**Work instruction:** Your answer must be the full listing below, restated word for word, with no pictures in it.
-- Opening Marker --
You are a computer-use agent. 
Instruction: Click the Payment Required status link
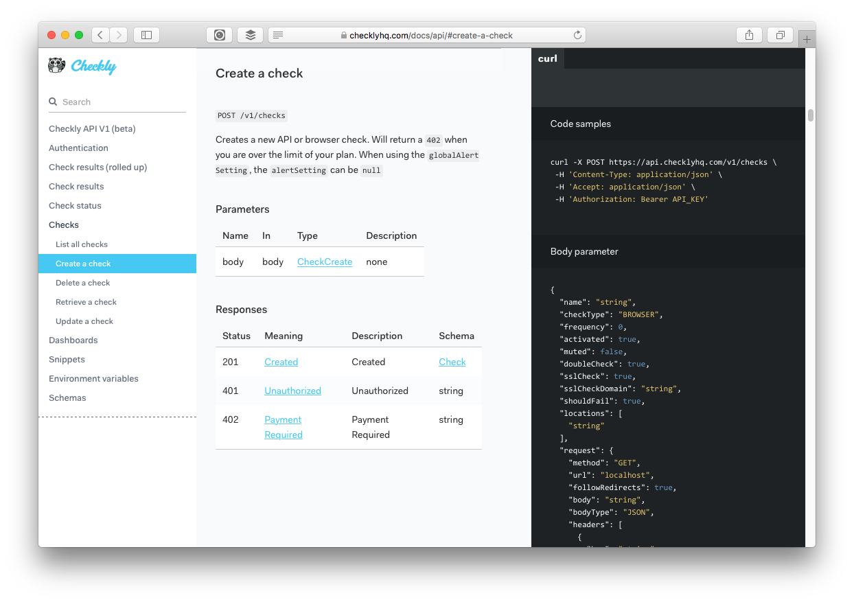[283, 427]
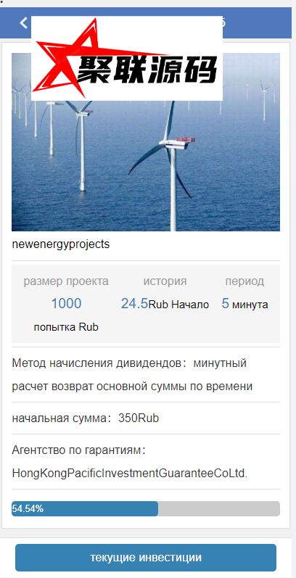Click the 1000 project size value
Image resolution: width=296 pixels, height=578 pixels.
coord(66,303)
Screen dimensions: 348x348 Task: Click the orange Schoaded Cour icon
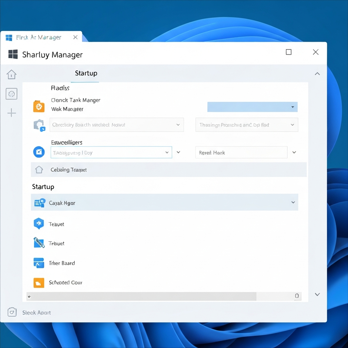[x=38, y=282]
-- Closing Marker --
**Problem solution:**
You are a computer-use agent. 
Instruction: Click the Payment Required status link
[283, 427]
Click the 1000 project size value
Image resolution: width=296 pixels, height=578 pixels.
coord(66,303)
Screen dimensions: 348x348 Task: Click the orange Schoaded Cour icon
[x=38, y=282]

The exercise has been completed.